映画『エル・トポ』

2012年09月21日 | 映画の感想



監督 アレハンドロ・ホドロフスキー
アレハンドロ・ホドロフスキー (El Topo)
ブロンティス・ホドロフスキー (Brontis as a child)
マーラ・ロレンツィオ (Mara)
ロバート・ジョン (Brontis as a man)

エル・トポ(アレハンドロ・ホドロフスキー)は流浪のガンマンで、息子ブロンティス(ブロンティス・ホドロフスキー)を連れて旅をしている。
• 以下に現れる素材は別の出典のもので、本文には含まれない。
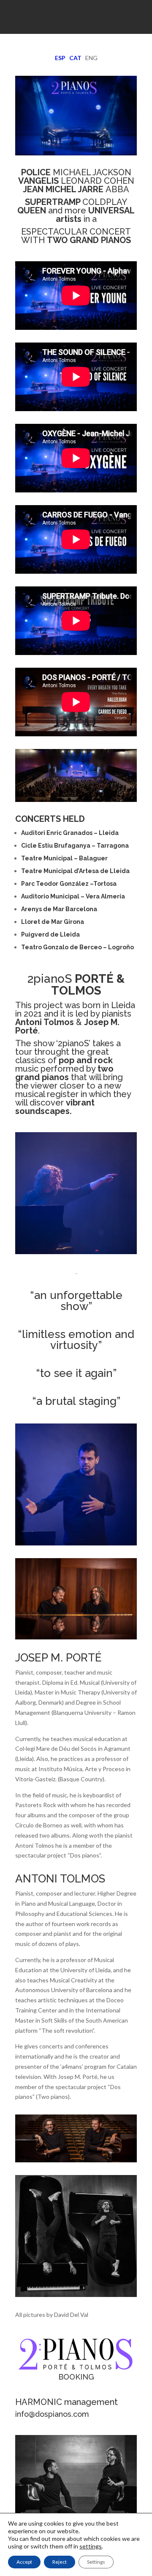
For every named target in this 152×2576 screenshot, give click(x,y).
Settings (96, 2562)
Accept (24, 2562)
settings (90, 2546)
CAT (75, 57)
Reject (59, 2562)
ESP (60, 57)
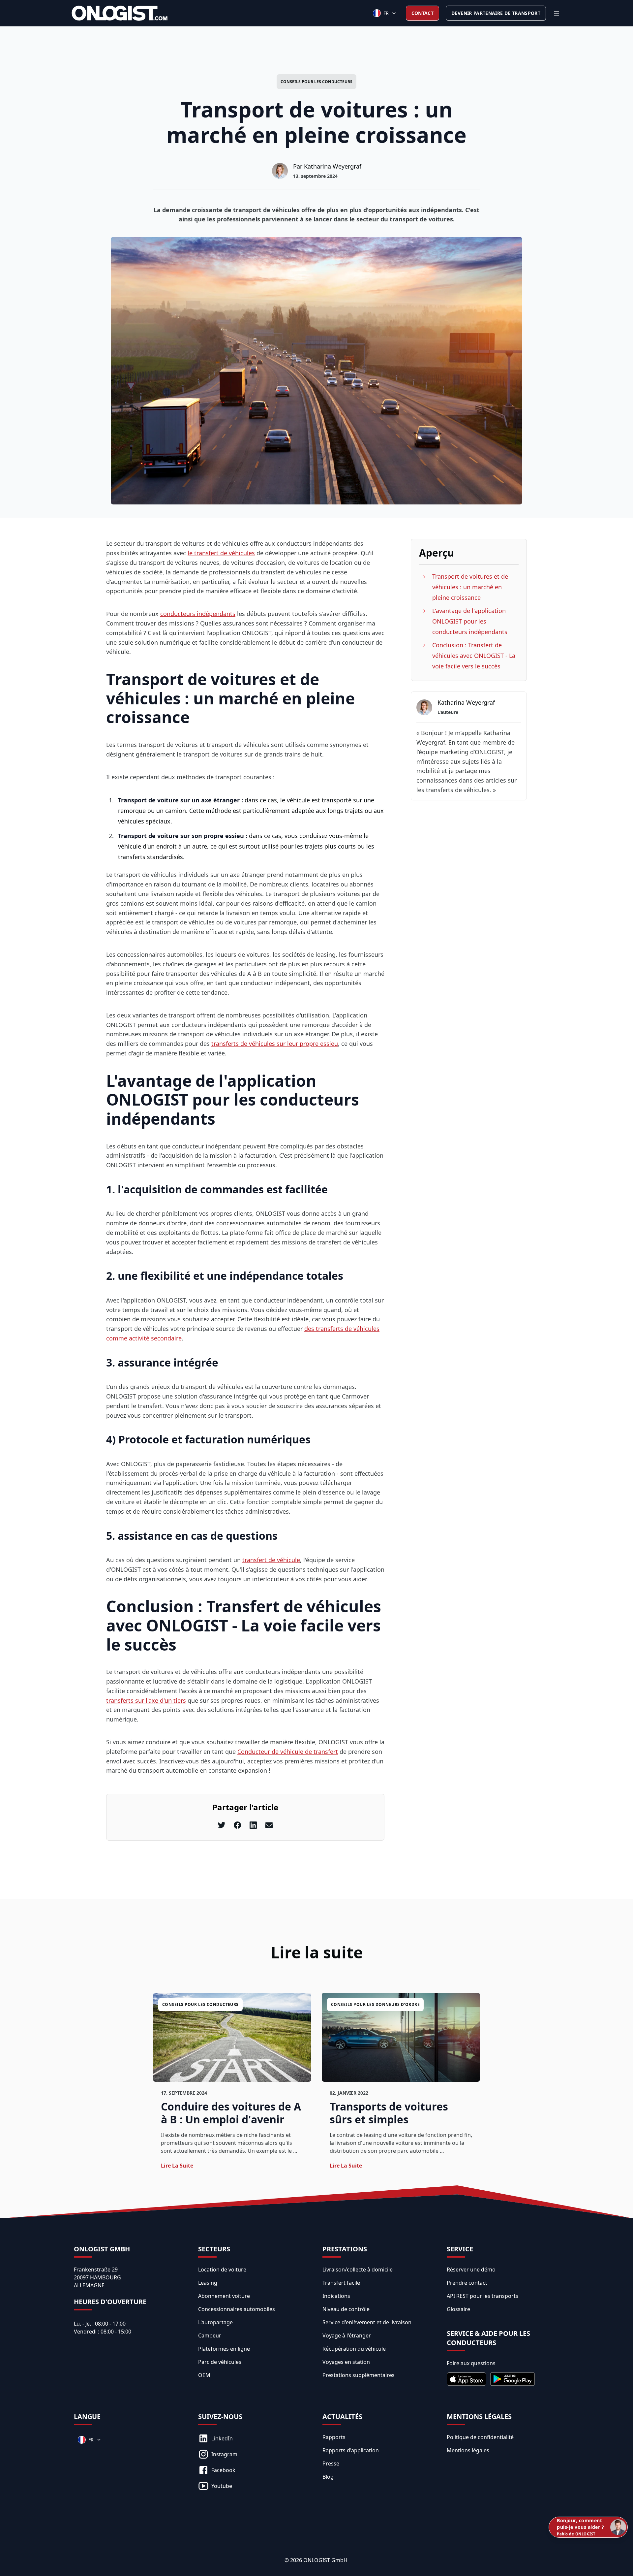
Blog (328, 2476)
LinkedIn (222, 2438)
ある日、村を襲った山賊を退治した。退治した大佐の女マーラィ(マーラ・ロレンツィオ)を見染め、息子を置き去りにし女と出発してしまう。女にそそのかされたエル・トポは、東洋哲学者、超能力者、自然主義者、砂漠の聖者などの人格高潔な四人のガンマンを極めて卑劣な手段で倒すが、途中で拾った女ガンマン(ポーラ・ロモ)とマーラィが同性愛に走ってしまう。二人の女に裏切られ、エル・トポは瀕死の目に合う。二十年の歳月が流れ、怪しげな人々の群れの中で覚醒する。そこはフリークスで充満する地底であった。地底の人々を救うためにトンネルを掘る。そこに教会の神父に成長した息子がおり、父への復讐に燃えていたが、父子は休戦して共にトンネルを掘ることにする。しかしトンネルが貫通した時、地下のフリークス達はエル・トポの制止もきかず、近隣の町に押しかける。彼らは、恐慌をきたした町の人々によって皆殺しにされてしまう。

★★★★☆
評価しにくい映画だ。インパクトのある絵画的映像が確実に記憶に残るし、こんなに血なまぐさい臭いをはっきり感じる映画も少ない。斬新かつ予測不能の展開で面白い。ジョン・レノンやミック・ジャガーが称賛したっていうのもわかる。一般常識の束縛から解放されたい、タブーを破りたいと願うロッカーたちにとってこの常軌の逸しぶり、ドラッグぽさというのは魅力的だろうなぁ。でもちょっと待ってほしい。この映画が作られた時代ってまさにそんな時代だったと思う。70年前後のあの頃の映画って、大なり小なりこんなところ、なかっただろうか?フランスのヌーベルバーグの洗礼を受けたあと、その手法が一般映画にも浸食していなかったか?即興的な演出あるいは演出っぽさ。なぜこのカットがここで?と思うような、シュールなカットバック、フラッシュバック。民族楽器まで飛び出す唐突な音楽。そういう前衛風味みたいなのをカッコイイという風潮があって、普通のアクション映画や普通の恋愛ドラマにもしばしば使われていたんじゃないか?そのことを思うとき、この映画は、パゾリーニ監督映画とマカロニウェスタンをミックスしたものにしか思えない。そういう何とも俗っぽさが拭えない映画だと感じる。ただそう断言して余りあるのは、ホドロフスキー監督のこだわり。というか、フェティッシュぶり、変態っぷりだ。虐殺現場の血の海やら動物たちの死体やら。性描写やら奇形の人々やら。これってエログロナンセンスを楽しむ感覚に近いはず。好きなのだ、彼は。あの、『アキラ』の大友克洋と親交があるというのもうなずける。
カルト映画として、これからも評価されるだろうし、印象深い場面の数々はきっと脳裏に焼きついたままトラウマのようになってしまうにちがいない。だが、カメラのアングルや編集が悪くてわかりにくかったり、場面説明的な稚拙な音楽が気になったりする映画であることは否定できないと思うのだが。